The data:
_ _ _ _ _

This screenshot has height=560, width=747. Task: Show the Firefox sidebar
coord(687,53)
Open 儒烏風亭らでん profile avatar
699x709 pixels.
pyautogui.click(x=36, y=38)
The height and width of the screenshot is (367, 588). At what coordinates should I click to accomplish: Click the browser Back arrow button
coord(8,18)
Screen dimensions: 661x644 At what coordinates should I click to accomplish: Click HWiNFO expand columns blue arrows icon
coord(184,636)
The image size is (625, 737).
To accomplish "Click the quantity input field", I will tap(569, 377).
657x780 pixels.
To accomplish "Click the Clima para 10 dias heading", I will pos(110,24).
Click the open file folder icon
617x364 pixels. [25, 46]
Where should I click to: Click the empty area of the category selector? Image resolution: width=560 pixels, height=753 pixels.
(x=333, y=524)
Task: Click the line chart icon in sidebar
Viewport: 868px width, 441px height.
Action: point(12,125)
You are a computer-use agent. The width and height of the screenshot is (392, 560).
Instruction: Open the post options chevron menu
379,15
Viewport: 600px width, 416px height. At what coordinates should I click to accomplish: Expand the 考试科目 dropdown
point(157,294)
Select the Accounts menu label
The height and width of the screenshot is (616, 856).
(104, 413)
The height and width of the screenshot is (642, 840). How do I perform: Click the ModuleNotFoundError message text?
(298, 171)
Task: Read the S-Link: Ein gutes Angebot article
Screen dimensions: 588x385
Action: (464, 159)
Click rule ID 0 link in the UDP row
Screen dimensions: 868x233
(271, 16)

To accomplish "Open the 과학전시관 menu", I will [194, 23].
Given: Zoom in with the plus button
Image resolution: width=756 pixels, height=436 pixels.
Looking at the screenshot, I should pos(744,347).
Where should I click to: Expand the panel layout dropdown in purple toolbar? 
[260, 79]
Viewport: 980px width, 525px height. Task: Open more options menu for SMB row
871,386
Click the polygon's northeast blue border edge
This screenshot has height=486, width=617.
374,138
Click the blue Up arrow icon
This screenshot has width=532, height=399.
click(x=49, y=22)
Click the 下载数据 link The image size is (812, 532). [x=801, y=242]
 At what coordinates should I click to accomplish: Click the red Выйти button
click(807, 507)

_ _ _ _ _

Exercise instructions: Every entry must come back exactly as written above.

Answer below:
This screenshot has height=560, width=747. Task: Show the Firefox sidebar
coord(687,53)
Open 儒烏風亭らでん profile avatar
699x709 pixels.
pyautogui.click(x=36, y=38)
The height and width of the screenshot is (367, 588). At what coordinates should I click to accomplish: Click the browser Back arrow button
coord(8,18)
Screen dimensions: 661x644 At what coordinates should I click to accomplish: Click HWiNFO expand columns blue arrows icon
coord(184,636)
The image size is (625, 737).
To accomplish "Click the quantity input field", I will tap(569, 377).
657x780 pixels.
To accomplish "Click the Clima para 10 dias heading", I will pos(110,24).
Click the open file folder icon
617x364 pixels. [25, 46]
Where should I click to: Click the empty area of the category selector? Image resolution: width=560 pixels, height=753 pixels.
(x=333, y=524)
Task: Click the line chart icon in sidebar
Viewport: 868px width, 441px height.
Action: point(12,125)
You are a computer-use agent. The width and height of the screenshot is (392, 560).
Instruction: Open the post options chevron menu
379,15
Viewport: 600px width, 416px height. At what coordinates should I click to accomplish: Expand the 考试科目 dropdown
point(157,294)
Select the Accounts menu label
The height and width of the screenshot is (616, 856).
(104, 413)
The height and width of the screenshot is (642, 840). How do I perform: Click the ModuleNotFoundError message text?
(298, 171)
Task: Read the S-Link: Ein gutes Angebot article
Screen dimensions: 588x385
Action: (464, 159)
Click rule ID 0 link in the UDP row
Screen dimensions: 868x233
(271, 16)

To accomplish "Open the 과학전시관 menu", I will [194, 23].
Given: Zoom in with the plus button
Image resolution: width=756 pixels, height=436 pixels.
Looking at the screenshot, I should pos(744,347).
Where should I click to: Expand the panel layout dropdown in purple toolbar? 
[260, 79]
Viewport: 980px width, 525px height. Task: Open more options menu for SMB row
871,386
Click the polygon's northeast blue border edge
This screenshot has height=486, width=617.
374,138
Click the blue Up arrow icon
This screenshot has width=532, height=399.
click(x=49, y=22)
Click the 下载数据 link The image size is (812, 532). [x=801, y=242]
 At what coordinates should I click to accomplish: Click the red Выйти button
click(807, 507)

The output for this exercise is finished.